_Text_.

•••••

Lymph node dissection can be accomplished adequately in VATS lobectomy. In fact, several studies have shown that thoracotomy may provide only minimal, if any, advantage in exposing lymph nodes and stations.^23–25 Sagawa et al. reported their experience with standard thoracotomy after VATS lobectomy. This group reported an average increased yield of 1.2 lymph nodes (2%–3%) at follow-up thoracotomy, but without effect as to clinical stage in a single patient. Lymph node sampling was very efficient, with 40 nodes sampled on the right and 37 on the left using the VATS technique alone.²⁵

The indications for VATS lobectomy are basically the same as those for conventional lobectomy, namely, non–small-cell lung cancer, metastasectomy, and carcinoid tumors. The ideal and typical patient has stage I non–small-cell lung cancer. Absolute contraindications to VATS lobectomy are becoming less frequent and still include the presence of T4 tumors that require a more direct approach to resection such as carinal resection and the presence of N3 disease. Relative contraindications include central hilar tumors, bulky mediastinal or hilar lymphadenopathy and a history of neoadjuvant chemotherapy or radiation. Although these issues can be managed by surgeons experienced in minimally invasive techniques. Incomplete or absent fissures rarely mandate conversion to thoracotomy. Furthermore, segmentectomy can be performed thoracoscopically.²⁶ Older or more frail patients even may tolerate lobectomy better by VATS than by thoracotomy.²⁷

The preoperative studies for VATS lobectomy are those typically performed for a lung cancer workup. These include chest radiograph, CT scan, bronchoscopy, pulmonary function studies, PET scan, and when necessary, other modalities for metastatic workup. In reviewing the CT scan, the surgeon should focus on whether there are any issues, such as bulky lymphadenopathy, that would render the hilar dissection more difficult with VATS.

It is important to perform a safe and effective surgery without compromising any established oncologic principles. Conversion to an open technique should be viewed as a sign of good judgment, not failure. The adequacy of resection should not be jeopardized by the predilection for a VATS approach.

A thoracotomy tray with vascular clamps and chest retractors always should be available in the room. Sponge-stick and dental pledgets also should be ready and available on the field for tamponade of major bleeding sites while a thoracotomy is expeditiously and carefully performed.

•••••

_Provided data_.
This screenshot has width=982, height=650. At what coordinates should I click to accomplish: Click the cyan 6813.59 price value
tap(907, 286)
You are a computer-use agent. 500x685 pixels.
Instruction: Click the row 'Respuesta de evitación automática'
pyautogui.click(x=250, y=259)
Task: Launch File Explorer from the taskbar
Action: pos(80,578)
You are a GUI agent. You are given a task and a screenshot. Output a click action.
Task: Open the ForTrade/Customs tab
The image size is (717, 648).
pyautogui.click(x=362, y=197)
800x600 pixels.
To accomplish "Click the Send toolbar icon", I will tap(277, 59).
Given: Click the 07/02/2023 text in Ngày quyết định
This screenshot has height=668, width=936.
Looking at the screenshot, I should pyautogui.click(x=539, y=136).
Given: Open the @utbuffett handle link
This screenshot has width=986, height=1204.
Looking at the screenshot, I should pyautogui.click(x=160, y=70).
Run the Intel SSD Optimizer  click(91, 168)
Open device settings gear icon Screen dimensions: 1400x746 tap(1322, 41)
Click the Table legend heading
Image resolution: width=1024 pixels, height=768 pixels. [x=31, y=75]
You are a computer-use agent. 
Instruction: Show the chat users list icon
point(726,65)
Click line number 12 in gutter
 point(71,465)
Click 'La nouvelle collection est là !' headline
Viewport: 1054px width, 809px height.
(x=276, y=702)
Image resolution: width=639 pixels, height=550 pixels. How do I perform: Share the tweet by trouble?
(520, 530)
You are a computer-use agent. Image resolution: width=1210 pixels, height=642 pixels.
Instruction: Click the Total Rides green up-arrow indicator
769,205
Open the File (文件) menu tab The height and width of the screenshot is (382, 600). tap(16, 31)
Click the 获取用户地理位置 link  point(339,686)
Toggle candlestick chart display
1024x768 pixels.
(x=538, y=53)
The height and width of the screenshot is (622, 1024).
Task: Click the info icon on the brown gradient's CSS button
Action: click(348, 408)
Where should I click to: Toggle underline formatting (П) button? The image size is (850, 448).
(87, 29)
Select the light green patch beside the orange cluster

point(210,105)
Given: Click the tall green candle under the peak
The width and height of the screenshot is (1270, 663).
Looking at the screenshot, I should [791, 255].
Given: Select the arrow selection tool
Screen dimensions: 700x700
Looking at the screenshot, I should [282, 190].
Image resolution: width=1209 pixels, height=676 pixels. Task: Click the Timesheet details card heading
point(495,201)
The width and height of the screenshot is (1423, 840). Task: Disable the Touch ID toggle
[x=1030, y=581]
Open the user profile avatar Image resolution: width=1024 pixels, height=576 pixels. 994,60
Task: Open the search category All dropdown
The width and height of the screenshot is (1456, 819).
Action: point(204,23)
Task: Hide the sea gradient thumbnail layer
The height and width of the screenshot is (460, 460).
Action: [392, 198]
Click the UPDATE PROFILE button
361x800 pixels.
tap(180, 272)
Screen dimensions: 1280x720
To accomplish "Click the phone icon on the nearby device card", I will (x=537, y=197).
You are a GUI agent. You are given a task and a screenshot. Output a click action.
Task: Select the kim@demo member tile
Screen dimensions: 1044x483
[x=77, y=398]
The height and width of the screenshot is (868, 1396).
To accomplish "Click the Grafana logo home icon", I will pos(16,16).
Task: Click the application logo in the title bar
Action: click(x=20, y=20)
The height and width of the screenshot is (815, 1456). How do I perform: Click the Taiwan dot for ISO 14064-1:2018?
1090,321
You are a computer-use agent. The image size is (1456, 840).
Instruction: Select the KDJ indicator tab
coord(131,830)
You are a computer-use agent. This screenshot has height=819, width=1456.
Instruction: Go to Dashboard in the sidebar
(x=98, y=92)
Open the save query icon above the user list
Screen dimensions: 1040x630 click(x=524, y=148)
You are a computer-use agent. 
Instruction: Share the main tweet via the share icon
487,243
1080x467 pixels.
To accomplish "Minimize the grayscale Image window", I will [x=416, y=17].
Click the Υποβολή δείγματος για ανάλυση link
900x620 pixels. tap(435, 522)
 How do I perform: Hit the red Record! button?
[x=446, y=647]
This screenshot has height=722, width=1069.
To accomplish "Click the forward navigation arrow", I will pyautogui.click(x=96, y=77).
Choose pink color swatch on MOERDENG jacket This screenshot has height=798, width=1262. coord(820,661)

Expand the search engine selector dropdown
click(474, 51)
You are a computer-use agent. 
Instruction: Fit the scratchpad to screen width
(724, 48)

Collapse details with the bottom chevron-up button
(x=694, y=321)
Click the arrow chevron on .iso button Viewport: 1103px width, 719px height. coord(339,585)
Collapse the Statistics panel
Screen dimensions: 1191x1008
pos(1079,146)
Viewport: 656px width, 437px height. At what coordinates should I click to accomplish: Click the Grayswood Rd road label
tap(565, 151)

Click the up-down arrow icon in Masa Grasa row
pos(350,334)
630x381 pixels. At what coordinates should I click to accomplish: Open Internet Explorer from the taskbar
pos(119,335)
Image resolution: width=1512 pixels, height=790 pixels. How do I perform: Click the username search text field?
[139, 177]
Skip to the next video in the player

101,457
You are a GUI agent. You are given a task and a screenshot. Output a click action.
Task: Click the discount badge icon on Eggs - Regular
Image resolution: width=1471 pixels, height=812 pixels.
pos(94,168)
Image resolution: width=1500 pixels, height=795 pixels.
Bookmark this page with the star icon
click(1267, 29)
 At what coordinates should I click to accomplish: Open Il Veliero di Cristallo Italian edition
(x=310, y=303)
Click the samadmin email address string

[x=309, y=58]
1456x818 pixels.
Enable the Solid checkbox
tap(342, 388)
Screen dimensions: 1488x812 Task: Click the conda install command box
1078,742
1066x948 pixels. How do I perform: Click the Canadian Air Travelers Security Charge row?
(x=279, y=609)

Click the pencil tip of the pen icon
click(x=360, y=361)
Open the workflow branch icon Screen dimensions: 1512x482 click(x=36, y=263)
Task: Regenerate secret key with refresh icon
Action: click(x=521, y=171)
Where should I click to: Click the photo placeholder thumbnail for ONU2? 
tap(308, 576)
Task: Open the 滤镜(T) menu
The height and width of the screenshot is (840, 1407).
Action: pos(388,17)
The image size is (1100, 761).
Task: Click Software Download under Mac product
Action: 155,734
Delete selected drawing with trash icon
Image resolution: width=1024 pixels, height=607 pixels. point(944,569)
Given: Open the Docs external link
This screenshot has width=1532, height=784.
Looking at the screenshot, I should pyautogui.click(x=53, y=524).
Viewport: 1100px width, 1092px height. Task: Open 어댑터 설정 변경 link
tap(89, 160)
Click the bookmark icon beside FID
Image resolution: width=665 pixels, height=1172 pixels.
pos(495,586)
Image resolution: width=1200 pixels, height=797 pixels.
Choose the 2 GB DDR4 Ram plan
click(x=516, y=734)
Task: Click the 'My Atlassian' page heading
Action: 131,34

•••••

_Exercise prompt_. Reproduce the part of the VATS lobectomy text that opens with the words containing "The preoperative studies" and closes with "difficult with VATS.".

_Exercise solution_.
The preoperative studies for VATS lobectomy are those typically performed for a lung cancer workup. These include chest radiograph, CT scan, bronchoscopy, pulmonary function studies, PET scan, and when necessary, other modalities for metastatic workup. In reviewing the CT scan, the surgeon should focus on whether there are any issues, such as bulky lymphadenopathy, that would render the hilar dissection more difficult with VATS.